Ele enfatizou que outra preocupação é em relação ao fortalecimento do cultivo sustentável e da comercialização dos produtos.

Na avaliação do representante das sete escolas indígenas de Dourados (MS), Laucídio Ribeiro Flores, da etnia Terena, a criação de hortas comunitárias foi a ação que trouxe mais impacto. Segundo ele, a iniciativa é baseada em instrumentos pedagógicos, que incentivam o raciocínio matemático, por exemplo, capazes de estimular também a alimentação saudável entre os estudantes, que replicaram a iniciativa em suas casas, montando hortas para as famílias.

Flores defendeu, no entanto, a aceleração do processo de demarcação das terras indígenas como forma de garantir o fortalecimento dessas ações. "Sem terra, não temos como plantar e produzir, ações fundamentais para garantir a segurança alimentar do nosso povo", disse. No município de Dourados, vivem 14 mil índios - entre terenas, kaiowás e nhandevas - em 3,5 mil hectares.

Durante o evento, como resultado de oficinas de capacitação do programa, jovens indígenas comunicadores lançaram um portal na internet por meio do qual pretendem valorizar sua cultura e suas práticas, principalmente voltadas à alimentação.

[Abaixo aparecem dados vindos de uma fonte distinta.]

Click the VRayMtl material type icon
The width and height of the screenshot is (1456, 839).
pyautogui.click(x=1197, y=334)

"Vamos divulgar receitas de comidas a base de produtos tradicionais, como peixe assado e mujica [prato feito com banana verde], e de bebidas, como a kaitsuma e pajuaru. Queremos valorizar e divulgar nossa cultura, usando os meios de comunicação para isso", disse Gracildo Moraes, da etnia Kokama, que foi capacitado durante o projeto e hoje é monitor em oficinas de comunicação em comunidades indígenas.

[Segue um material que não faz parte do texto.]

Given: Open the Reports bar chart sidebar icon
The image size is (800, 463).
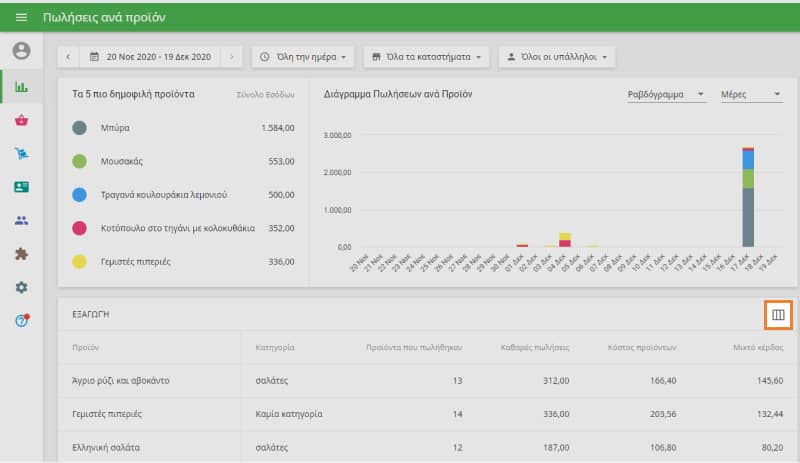Looking at the screenshot, I should point(21,87).
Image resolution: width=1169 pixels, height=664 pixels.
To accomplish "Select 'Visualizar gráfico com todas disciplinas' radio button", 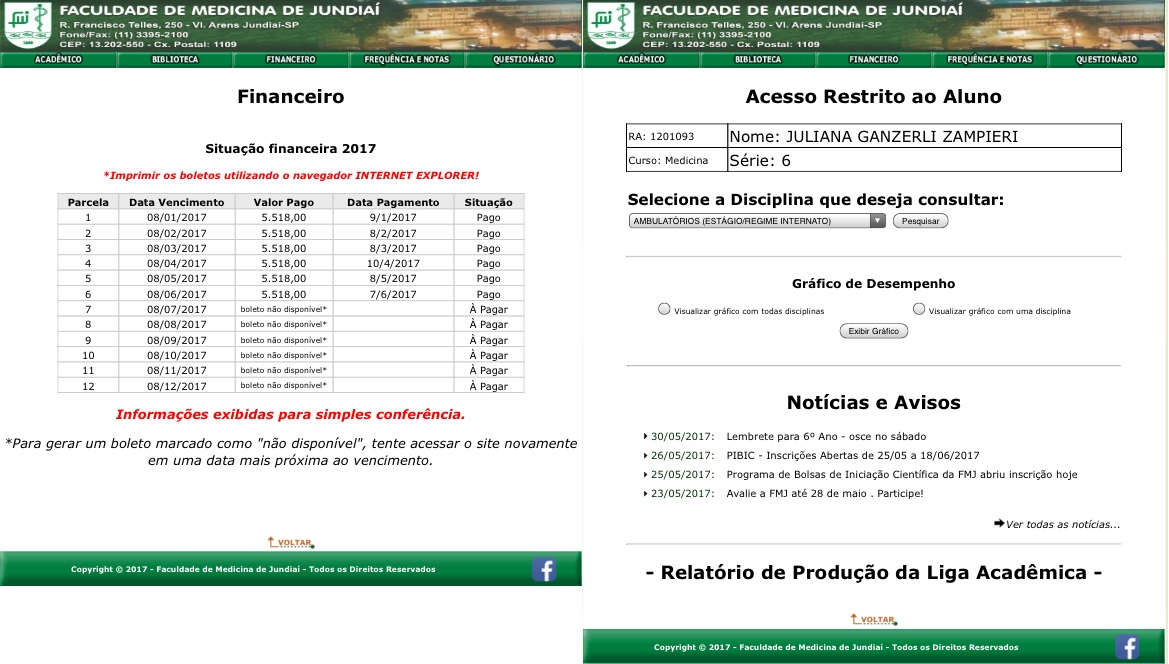I will point(664,310).
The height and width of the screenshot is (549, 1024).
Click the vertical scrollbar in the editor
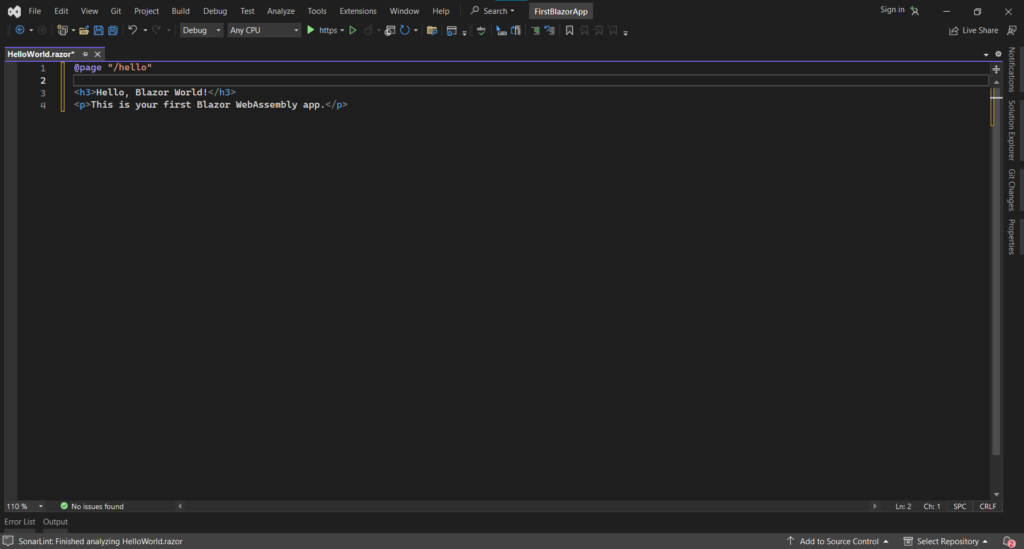point(996,300)
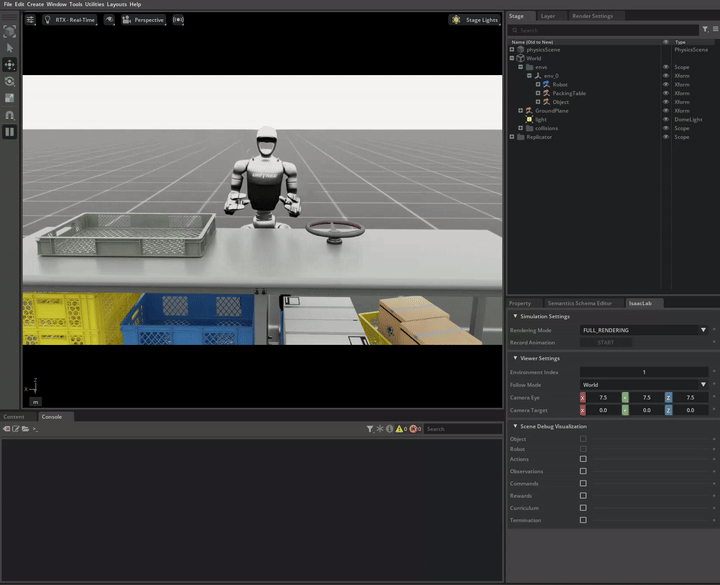Click the Stage filter funnel icon
Viewport: 720px width, 585px height.
[704, 30]
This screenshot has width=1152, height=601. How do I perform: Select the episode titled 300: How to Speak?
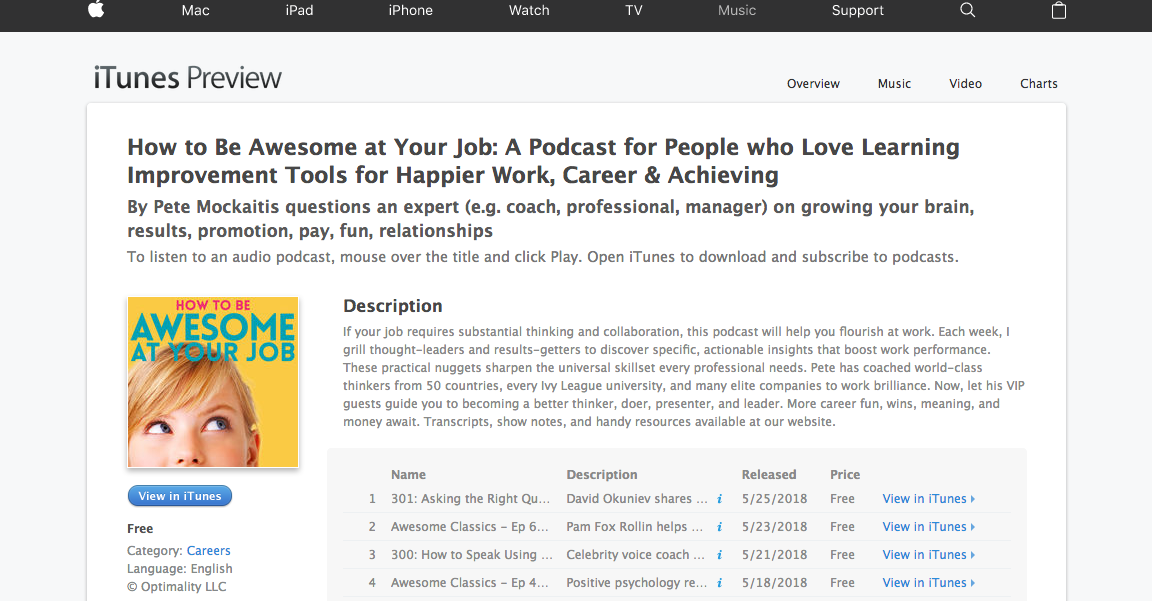point(471,555)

A representante adjunta do Programa Cidadania dos Adolescentes do Fundo das Nações Unidas para a Infância (Unicef) no Brasil, Antonella Scolamiero, ressaltou a importância de ações voltadas a jovens indígenas, grupo com alta taxa de suicídio por causa do preconceito a que são submetidos e pela falta de oportunidades. Ela enfatizou que apesar dos avanços que o Brasil vem conquistando na área de direitos da infância, quando se observam apenas as crianças indígenas "o cenário ainda é muito desafiador".

"As estatísticas mostram que a desnutrição ainda é uma das principais causas das mortes de crianças indígenas e que apesar da redução na taxa de mortalidade infantil no país, ela é duas vezes maior para a população indígena do que para a população em geral, chegando a sete vezes mais em algumas regiões", disse.

O Programa Conjunto de Segurança Alimentar e Nutricional de Mulheres e Crianças Indígenas faz parte de uma série de iniciativas financiadas por meio do Fundo para o Alcance dos Objetivos de Desenvolvimento do Milênio e apoiadas pela ONU. Ao todo, desde 2007, foram financiados 130 programas em 50 países.